Ucraina, gli analisti concordi: se il Vaticano è entrato nel negoziato di pace insieme alla Cina le probabilità che la guerra termini nei termini preconizzati da Kissinger raddoppiano

di Carlo Nicolato per Libero

«Con la Cina che è entrata nel negoziato penso che se ne verrà a capo entro la fine dell’anno», ha detto il quasi centenario Henry Kissinger; ma se nel negoziato è entrato anche il Vaticano le probabilità che la guerra termini nei termini preconizzati dal grande diplomatico raddoppiano. Il Cremlino ribadisce di non avere informazioni in proposito, «forse arriveranno in un prossimo futuro», ha detto il portavoce Peskov, usando comunque toni che non escludono alcuna possibilità, ma secondo le parole di don Stefano Caprio, che in Russia è di casa (è uno dei fondatori dell’Istituto di teologia per laici S. Tommaso D’Aquino di Mosca), l’incontro tra il Papa e il presidente ucraino Zelensky è il segnale certo che qualcosa si sta muovendo.

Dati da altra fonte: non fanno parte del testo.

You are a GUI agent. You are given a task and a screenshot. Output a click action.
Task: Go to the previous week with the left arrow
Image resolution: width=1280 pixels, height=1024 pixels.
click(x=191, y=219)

«La diplomazia della Santa Sede lavora molto spesso in accordo con la diplomazia italiana. Sicuramente ci sono contatti di nunzi e ambasciatori e poi di personalità eminenti», ha detto don Caprio secondo cui «i contatti tra il Vaticano e il Patriarcato di Mosca sono tantissimi». La strada per il momento non è certo quella di un’impossibile fine della guerra, ma di «un cessate il fuoco che permetta ad ognuno di mantenere le proprie posizioni, a noi di cominciare a mediare su alcuni punti». È forse questa la novità “riservata” di cui parlava nei giorni scorsi uno degli eminenti, il segretario di Stato della Santa Sede Pietro Parolin, una posizione che nei fatti assomiglia molto a quella di Xi che contemporaneamente e nella stessa direzione sta movendo le sue pedine. Come già previsto e pattuito a seguito della telefonata intercorsa tra il presidente cinese e quello ucraino, l’inviato speciale Li Hui sarà a Kiev lunedì prossimo, prima tappa di una missione che dovrebbe concludersi a Mosca. Il piano di pace cinese, quello in 12 punti proposto prima che Xi incontrasse Putin a Mosca, si basa proprio sul presupposto che le due parti debbano per prima cosa deporre le armi, ovvero un cessate il fuoco immediato che tuttavia Washington aveva caldamente sconsigliato considerato che sarebbe stato un vantaggio militare per la Russia e quindi, di fatto, una viscida manovra di Pechino per aiutare Mosca.

Contro tale impostazione dovrà eventualmente lottare anche il Vaticano, fermo restando però che il presidente Usa Joe Biden ha sempre sostenuto che alla fine è Kiev che deve decidere del suo destino. In questo senso va la telefonata suddetta, che Zelensky ha insistentemente chiesto e ottenuto e che all’Amministrazione Usa non è piaciuta affatto. Tanto più che il presidente ucraino, a differenza di quello americano, non ha mai chiuso la porta al piano cinese, giudicandolo non solo interessante ma anche potenzialmente decisivo. La settimana scorsa peraltro, quando è iniziata a circolare insistente la voce della mediazione del Vaticano, l’americana Cnn aveva smentito riportando le parole di una supposta «fonte vicino alla presidenza ucraina» secondo cui «Zelensky non ha dato alcun consenso a una discussione di questo tipo per conto di Kiev», aggiungendo che «se colloqui sono in corso, «stanno avvenendo senza che noi ne siamo a conoscenza e senza la nostra benedizione». Insomma, quella cinese e quella del Papa sono le due strade maestre e per il momento le uniche percorribili per arrivare a una soluzione pacifica del conflitto, ma non saranno politicamente gratis. Washington ha avvisato.